Workshop talk with Hara Kazuo - in Japanese with English translation
The four films that Hara Kazuo made together with his producer and partner Kobayashi Sachiko between 1972 and 1994 understand reality in documentary film as being recorded by the film and produced by it.
Not simply because the filmmaker is present, but because he is present and intervenes to set reality in motion, in action. Hara's "action documentaries" accomplish this with great directness, in "plain sight" - in them, filmmaking is depicted as the negotiation of a conflict that is unfolded in the image, between the filmmaker and the protagonists as well as the viewers and the screen, and carried back into the world.
After Hara had already lived and worked among people with disabilities for several years, he made 'Goodbye CP' in 1972 together with the Green Lawn Movement, a group of activists with cerebral palsy. In the spirit of the student protests of the time, Hara's first film is a radical provocation and refraction of an ableist view: Hara makes the distance between his protagonists and the world around them visible, reinforces it and provokes it. The fact that he himself repeatedly transgresses boundaries, reproduces violence or even creates it himself, tells us something about the conflictual complexity of wanting to escape the hierarchizing impositions of a society and oppose them. In Hara's films, there is never the (already nonsensical) self-assurance of doing everything right - rather, they depict the search for an attitude, including missteps and wrong decisions.
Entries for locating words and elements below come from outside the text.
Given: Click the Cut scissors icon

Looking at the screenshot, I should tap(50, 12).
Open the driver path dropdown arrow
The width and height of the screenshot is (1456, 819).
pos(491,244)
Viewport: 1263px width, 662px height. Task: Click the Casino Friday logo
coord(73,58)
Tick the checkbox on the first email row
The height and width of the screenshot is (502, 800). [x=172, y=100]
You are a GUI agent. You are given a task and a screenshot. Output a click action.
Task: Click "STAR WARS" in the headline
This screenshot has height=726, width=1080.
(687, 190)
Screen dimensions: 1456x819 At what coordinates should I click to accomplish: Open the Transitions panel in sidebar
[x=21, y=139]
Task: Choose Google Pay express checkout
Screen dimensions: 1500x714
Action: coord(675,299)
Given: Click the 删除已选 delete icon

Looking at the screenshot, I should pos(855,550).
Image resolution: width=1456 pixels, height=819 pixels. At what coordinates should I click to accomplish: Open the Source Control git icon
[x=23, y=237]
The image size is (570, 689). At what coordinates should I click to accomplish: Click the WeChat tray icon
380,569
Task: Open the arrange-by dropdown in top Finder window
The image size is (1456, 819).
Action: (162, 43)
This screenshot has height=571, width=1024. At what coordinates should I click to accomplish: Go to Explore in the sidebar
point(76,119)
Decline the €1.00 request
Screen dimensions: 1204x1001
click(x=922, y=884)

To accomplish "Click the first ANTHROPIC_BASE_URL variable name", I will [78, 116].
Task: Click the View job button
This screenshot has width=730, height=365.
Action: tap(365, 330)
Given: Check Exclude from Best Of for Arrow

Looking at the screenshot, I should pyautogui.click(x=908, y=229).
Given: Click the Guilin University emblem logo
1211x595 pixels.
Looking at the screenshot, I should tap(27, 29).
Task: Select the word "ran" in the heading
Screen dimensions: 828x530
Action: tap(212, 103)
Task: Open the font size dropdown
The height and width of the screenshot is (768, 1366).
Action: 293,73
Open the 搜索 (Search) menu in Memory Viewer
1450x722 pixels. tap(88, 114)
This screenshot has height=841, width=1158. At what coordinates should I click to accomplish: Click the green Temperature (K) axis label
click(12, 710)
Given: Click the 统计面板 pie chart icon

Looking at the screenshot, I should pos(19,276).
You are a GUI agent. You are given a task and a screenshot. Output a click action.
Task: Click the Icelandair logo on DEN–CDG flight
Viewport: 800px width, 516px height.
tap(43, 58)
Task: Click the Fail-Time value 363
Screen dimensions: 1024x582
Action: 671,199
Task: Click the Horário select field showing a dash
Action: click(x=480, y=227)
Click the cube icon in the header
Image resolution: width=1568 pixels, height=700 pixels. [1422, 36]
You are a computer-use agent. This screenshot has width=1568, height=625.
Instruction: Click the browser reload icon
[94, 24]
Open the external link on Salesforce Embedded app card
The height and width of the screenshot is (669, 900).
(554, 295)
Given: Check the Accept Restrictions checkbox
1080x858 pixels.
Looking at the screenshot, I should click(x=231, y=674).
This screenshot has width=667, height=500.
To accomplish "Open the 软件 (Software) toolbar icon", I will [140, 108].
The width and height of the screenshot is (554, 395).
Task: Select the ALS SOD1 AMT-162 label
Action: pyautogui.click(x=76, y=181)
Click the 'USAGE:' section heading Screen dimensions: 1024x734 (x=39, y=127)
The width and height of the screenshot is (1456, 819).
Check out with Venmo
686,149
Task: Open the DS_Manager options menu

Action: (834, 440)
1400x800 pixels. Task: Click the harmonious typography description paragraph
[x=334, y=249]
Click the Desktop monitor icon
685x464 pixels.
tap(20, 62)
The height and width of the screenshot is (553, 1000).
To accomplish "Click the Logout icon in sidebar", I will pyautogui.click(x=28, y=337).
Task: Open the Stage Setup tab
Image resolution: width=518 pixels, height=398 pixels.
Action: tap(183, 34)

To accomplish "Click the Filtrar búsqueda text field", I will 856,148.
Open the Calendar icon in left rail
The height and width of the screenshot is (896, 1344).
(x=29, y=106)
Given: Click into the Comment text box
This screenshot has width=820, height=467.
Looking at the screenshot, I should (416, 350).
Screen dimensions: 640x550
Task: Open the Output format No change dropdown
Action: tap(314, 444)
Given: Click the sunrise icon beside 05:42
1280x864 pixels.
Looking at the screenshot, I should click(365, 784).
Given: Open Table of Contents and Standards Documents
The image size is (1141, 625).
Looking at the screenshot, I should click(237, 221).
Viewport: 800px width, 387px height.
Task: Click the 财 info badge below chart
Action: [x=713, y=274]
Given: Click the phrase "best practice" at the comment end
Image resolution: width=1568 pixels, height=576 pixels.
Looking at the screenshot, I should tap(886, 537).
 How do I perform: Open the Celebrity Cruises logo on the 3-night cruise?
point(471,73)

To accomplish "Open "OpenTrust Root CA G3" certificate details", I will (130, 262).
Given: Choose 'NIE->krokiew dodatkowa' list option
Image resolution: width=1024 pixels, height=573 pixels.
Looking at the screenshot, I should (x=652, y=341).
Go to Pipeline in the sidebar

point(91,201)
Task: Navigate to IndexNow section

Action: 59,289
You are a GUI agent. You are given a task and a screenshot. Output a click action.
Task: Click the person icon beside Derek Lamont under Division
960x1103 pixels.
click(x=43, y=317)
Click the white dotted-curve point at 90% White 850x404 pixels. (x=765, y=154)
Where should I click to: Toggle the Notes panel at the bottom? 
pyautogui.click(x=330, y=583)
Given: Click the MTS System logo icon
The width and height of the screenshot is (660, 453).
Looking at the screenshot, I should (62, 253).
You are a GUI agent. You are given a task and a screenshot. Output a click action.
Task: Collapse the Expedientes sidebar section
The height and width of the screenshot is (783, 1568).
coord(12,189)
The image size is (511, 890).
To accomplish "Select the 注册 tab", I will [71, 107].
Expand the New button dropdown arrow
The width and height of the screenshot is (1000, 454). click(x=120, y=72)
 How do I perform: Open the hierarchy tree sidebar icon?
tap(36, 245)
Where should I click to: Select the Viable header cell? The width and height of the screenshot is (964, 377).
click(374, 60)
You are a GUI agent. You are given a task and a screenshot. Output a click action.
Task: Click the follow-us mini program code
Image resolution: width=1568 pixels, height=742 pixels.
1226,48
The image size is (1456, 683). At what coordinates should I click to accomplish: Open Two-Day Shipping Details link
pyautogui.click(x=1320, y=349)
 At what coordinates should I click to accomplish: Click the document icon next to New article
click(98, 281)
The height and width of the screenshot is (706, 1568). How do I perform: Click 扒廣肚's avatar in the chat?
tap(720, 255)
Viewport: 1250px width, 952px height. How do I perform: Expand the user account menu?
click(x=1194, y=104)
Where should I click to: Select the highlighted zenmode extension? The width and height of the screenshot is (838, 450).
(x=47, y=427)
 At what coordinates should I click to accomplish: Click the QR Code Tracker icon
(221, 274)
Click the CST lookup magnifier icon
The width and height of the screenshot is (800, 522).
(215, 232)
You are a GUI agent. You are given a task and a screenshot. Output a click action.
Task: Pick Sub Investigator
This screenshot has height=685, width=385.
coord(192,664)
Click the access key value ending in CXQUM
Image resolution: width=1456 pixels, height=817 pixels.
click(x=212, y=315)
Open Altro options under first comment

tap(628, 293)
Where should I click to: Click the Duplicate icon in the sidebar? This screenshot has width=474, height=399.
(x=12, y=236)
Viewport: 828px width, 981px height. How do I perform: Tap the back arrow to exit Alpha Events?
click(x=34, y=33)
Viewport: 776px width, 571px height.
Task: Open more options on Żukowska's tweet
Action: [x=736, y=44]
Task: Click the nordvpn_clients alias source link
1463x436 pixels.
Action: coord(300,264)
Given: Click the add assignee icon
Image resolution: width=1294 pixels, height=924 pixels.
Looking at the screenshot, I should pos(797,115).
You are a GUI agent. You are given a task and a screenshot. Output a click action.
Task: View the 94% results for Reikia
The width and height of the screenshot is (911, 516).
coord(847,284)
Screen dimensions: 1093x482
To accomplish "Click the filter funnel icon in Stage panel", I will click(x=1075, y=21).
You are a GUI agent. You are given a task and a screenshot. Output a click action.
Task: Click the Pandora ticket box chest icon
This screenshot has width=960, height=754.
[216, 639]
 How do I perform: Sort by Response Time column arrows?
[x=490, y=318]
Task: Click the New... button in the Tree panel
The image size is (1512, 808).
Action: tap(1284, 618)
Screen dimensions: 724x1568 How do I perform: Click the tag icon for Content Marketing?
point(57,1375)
A little later, 'Extreme Private Eros: Love Song (1974)' was made, a film of which Hara writes in his book 'Camera Obtrusa': "So there was this love affair between a man and a woman; and then there was Okinawa, which had quite a bit of significance at the time. We thought of it as intense, as cutting-edge." This constellation between him and his former partner Takeda Miyuki develops into a film in which role models and desires, utopias and trivialities are played out passionately, encroachingly and captivatingly realistically along all of the film's visual axes. With 'The Emperor's Naked Army Marches On' (1987), completed 13 years later, Hara made a film that remains a quasi-legendary moment in militant cinema to this day. The portrait of the activist Okuzaki Kenzō in his search for the truth about some dead soldiers at the end of the Second World War escapes the usual formulas of the genre and escalates into a cinematic negotiation of violence as an artistic and political practice, into a battle of two staging desires in front of and behind the camera. Hara also encounters a self-dramatizer a few years later in 'A Dedicated Life' (1994): The writer Inoue Mitsuharu delights in the self-mythologization of his artist persona, which the film gradually reveals to be violent and a lie.
The dokumentarfilmwoche hamburg would like to place these films in dialog with a present in which questions about the relevance or resistance of political filmmaking are posed anew, or more strongly: Hara's "action documentaries" are not direct answers, but can contribute to unfolding the dimensions of the questions widely (occasionally to the much-praised pain threshold). During the festival, all four films will be screened and discussed in the presence of Hara. In addition, a longer workshop discussion will address larger contexts in detail and establish a connection to later works that deal with the same political stance in clearly different aesthetic forms. Following the festival, Hara's latest film, the six-hour 'Minamata Mandala' (2020), will be screened on Sunday, May 3 at B-Movie in Hamburg.